Voldoende instrumenten beschikbaar
De ministers onderschrijven de conclusies van de onderzoekers dat gemeenten voldoende goede sturingsinstrumenten hebben om de ontwikkelmogelijkheden van parken te beïnvloeden. Ze moeten evenwel ook een lastige afweging maken tussen de belangen van huurders en recreatieondernemers. Daarnaast hebben gemeenten ook een belang bij vitale vakantieparken. Het rapport -waar ook diverse sturingsmogelijkheden voor gemeenten in zijn opgenomen- wordt daarom door het ministerie onder de aandacht van gemeenten gebracht. Daarnaast gaat het ministerie van EZK in gesprek met de sector om huurders beter voor te lichten over hun contract, en bijvoorbeeld een helpdeskfunctie in te richten voor vragen rondom jaarplaatsen.
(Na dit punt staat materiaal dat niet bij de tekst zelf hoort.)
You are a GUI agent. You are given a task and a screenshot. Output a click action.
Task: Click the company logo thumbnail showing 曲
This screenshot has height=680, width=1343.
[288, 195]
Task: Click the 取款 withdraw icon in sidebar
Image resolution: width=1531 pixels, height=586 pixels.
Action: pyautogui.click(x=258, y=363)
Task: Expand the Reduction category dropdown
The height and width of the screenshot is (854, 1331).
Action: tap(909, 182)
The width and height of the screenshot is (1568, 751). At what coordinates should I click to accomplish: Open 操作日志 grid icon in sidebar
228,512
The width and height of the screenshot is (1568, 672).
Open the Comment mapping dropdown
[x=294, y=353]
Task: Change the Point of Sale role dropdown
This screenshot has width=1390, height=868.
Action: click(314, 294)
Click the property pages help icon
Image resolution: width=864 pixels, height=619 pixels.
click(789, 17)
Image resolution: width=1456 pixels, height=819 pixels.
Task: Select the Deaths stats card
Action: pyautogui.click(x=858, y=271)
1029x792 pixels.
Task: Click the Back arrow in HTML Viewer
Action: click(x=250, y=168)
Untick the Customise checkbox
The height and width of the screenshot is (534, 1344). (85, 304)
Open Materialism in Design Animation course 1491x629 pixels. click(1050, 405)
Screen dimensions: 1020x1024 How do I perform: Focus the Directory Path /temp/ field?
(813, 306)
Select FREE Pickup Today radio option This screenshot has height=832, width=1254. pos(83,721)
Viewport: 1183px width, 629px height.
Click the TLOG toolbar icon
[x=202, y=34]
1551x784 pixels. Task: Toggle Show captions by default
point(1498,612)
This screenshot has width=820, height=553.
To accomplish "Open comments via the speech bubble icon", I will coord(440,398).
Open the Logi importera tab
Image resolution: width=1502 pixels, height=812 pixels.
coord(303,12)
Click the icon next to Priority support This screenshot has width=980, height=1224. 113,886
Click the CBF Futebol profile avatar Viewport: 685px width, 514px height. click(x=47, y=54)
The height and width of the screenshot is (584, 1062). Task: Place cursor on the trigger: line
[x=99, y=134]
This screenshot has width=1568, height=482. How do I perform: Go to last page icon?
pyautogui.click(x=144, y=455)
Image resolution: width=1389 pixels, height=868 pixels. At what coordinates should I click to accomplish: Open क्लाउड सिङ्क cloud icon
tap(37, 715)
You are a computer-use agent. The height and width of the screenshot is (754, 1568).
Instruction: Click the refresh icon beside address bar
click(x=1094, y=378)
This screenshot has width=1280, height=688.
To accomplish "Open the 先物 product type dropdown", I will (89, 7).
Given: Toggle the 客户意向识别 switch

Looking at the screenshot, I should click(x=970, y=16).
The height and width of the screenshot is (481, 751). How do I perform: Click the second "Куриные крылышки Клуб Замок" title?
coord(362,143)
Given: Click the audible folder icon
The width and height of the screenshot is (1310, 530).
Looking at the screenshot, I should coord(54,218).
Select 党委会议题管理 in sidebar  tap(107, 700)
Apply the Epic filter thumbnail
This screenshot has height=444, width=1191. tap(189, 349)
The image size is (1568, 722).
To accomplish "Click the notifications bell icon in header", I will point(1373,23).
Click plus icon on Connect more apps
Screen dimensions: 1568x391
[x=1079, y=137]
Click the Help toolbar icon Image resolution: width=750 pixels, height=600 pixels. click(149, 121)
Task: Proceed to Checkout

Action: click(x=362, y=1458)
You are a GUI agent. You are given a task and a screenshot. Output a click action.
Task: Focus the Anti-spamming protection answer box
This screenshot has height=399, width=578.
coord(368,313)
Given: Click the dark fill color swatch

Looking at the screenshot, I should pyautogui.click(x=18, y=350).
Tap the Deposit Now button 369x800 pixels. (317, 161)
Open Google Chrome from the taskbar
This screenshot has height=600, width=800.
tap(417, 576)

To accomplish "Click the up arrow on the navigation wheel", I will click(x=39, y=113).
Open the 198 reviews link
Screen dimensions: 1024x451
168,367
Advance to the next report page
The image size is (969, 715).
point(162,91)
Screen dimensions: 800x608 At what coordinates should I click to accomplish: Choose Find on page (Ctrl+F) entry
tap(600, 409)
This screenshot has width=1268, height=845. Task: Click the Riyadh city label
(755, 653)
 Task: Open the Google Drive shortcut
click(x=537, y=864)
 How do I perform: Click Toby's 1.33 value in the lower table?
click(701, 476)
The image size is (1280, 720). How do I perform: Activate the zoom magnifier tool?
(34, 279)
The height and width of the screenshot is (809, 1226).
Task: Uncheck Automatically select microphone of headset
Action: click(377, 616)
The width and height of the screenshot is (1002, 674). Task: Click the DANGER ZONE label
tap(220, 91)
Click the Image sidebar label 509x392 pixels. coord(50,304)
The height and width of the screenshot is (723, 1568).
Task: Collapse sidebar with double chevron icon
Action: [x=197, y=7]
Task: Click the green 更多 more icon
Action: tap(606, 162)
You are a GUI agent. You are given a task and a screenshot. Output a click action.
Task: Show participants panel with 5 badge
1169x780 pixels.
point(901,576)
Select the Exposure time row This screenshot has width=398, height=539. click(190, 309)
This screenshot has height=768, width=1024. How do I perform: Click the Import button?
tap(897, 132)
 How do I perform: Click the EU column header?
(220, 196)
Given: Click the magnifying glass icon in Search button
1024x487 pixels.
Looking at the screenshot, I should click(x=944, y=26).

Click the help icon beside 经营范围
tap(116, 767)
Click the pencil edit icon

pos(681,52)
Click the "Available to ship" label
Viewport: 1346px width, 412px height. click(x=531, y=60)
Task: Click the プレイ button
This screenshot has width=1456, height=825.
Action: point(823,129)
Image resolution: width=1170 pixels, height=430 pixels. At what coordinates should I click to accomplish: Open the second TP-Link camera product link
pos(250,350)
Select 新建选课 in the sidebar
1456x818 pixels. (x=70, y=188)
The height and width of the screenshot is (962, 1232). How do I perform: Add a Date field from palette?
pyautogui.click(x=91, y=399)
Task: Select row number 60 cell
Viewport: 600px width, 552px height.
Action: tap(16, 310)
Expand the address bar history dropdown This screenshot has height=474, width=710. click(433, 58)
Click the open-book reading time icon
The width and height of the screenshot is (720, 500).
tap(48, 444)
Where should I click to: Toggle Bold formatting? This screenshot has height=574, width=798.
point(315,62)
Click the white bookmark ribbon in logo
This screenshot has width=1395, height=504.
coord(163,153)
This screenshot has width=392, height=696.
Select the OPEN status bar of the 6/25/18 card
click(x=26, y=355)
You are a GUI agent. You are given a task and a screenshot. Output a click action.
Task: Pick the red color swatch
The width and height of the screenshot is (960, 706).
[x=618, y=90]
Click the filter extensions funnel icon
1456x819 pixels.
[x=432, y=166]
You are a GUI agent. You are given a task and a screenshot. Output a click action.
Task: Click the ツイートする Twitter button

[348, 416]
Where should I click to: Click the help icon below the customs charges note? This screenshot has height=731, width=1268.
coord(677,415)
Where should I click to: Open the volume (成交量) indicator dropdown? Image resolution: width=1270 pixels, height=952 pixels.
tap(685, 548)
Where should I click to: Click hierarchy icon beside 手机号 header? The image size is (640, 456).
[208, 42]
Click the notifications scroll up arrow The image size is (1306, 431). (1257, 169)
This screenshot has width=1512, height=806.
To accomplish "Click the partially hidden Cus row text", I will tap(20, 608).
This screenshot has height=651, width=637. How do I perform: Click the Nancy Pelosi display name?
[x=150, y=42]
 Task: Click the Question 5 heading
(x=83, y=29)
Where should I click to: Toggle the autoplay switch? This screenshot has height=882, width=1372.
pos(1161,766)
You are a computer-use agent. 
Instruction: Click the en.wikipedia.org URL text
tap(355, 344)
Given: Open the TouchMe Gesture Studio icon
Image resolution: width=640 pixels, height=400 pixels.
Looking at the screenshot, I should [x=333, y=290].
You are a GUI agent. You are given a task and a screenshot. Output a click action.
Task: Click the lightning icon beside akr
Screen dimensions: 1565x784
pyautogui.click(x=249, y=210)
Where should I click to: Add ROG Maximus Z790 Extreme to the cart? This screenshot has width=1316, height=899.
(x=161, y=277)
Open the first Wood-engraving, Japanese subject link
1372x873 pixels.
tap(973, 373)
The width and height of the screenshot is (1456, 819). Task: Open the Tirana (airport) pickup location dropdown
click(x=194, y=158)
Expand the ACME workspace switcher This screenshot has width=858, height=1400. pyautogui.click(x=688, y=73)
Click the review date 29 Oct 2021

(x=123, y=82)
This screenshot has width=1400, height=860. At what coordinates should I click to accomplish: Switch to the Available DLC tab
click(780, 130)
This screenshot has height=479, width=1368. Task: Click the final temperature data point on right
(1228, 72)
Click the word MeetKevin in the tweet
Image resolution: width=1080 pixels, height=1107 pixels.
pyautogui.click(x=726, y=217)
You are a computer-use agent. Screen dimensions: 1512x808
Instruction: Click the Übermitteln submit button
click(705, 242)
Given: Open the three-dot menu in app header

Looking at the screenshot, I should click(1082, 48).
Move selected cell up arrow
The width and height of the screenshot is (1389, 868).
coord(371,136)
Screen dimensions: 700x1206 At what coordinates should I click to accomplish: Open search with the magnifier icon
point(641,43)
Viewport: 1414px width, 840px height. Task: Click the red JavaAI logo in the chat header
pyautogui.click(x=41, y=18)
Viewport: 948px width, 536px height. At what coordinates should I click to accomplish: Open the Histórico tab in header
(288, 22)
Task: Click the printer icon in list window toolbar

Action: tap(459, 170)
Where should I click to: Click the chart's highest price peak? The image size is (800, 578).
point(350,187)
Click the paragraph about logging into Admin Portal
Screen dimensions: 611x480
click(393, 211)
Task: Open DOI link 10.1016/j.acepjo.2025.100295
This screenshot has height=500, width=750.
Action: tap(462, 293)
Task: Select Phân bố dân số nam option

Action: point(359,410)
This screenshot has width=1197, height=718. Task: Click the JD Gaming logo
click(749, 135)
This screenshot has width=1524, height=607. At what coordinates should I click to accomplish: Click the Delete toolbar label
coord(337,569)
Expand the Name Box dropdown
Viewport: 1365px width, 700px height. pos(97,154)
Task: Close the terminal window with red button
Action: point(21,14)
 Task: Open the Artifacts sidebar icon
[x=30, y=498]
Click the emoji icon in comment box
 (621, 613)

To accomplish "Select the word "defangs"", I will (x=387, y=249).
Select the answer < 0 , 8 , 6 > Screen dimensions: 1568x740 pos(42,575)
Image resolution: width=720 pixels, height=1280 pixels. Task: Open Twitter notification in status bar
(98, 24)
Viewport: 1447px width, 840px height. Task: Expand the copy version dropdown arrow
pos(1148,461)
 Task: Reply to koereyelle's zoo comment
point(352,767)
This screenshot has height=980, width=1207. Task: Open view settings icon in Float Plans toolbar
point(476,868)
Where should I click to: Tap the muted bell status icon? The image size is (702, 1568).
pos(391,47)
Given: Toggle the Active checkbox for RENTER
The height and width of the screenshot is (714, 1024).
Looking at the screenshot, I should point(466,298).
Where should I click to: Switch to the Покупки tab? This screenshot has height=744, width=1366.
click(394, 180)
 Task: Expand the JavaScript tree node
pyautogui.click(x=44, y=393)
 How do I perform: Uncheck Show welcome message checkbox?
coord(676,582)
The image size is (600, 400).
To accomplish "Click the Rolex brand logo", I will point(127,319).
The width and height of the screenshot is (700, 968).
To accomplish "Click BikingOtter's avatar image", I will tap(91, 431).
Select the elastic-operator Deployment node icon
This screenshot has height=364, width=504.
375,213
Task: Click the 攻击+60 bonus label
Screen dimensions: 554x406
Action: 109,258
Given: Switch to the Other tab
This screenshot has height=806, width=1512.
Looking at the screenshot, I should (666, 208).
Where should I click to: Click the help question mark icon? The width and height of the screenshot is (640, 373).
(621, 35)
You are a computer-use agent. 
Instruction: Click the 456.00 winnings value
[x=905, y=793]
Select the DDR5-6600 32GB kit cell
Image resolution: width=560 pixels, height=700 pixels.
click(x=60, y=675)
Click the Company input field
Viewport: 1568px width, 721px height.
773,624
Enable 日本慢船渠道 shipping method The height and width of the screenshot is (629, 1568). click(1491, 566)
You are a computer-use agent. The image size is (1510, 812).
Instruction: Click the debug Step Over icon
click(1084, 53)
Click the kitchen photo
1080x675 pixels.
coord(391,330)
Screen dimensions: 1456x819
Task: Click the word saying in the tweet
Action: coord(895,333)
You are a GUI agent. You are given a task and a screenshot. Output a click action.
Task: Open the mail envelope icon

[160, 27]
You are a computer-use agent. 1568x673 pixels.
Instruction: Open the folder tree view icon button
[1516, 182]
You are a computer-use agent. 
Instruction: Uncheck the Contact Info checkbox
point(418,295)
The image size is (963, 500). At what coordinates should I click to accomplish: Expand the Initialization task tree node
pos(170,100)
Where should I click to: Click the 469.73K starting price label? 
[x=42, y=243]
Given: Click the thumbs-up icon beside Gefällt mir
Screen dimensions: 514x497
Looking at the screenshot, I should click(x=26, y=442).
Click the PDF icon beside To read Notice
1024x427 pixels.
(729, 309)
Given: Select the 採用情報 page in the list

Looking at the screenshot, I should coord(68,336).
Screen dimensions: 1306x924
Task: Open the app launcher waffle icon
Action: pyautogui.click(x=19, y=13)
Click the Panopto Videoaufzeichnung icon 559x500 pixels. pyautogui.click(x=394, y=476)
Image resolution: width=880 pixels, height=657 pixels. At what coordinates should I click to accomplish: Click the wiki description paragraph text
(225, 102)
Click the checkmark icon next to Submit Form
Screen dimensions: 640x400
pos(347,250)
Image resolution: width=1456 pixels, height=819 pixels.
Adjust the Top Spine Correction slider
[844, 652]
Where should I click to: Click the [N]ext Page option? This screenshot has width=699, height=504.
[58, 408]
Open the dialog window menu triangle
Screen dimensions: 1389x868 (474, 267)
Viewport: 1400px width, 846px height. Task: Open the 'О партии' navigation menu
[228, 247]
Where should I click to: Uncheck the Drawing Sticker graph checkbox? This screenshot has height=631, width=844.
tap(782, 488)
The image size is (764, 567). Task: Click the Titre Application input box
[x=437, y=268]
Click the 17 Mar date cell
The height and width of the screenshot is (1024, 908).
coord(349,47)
Geen aanscherping voorwaarden
De suggestie van de onderzoekers om in de RECRON-voorwaarden ruimte te geven aan een verlening van de huurtermijn, compensatie voor huurders die moeten vertrekken en deze voorwaarden algemeen bindend te verklaren, is niet door de ministers overgenomen. Het blijft bij meer algemene zinnetjes: "Het is daarom belangrijk om op zoek te gaan naar een goede balans tussen de belangen van de verhuurder en de huurder." en "Ook onderschrijven we het belang om een goede balans te vinden tussen de huurder en de verhuurder.”
Het rapport is via de site van de Tweede Kamer te downloaden.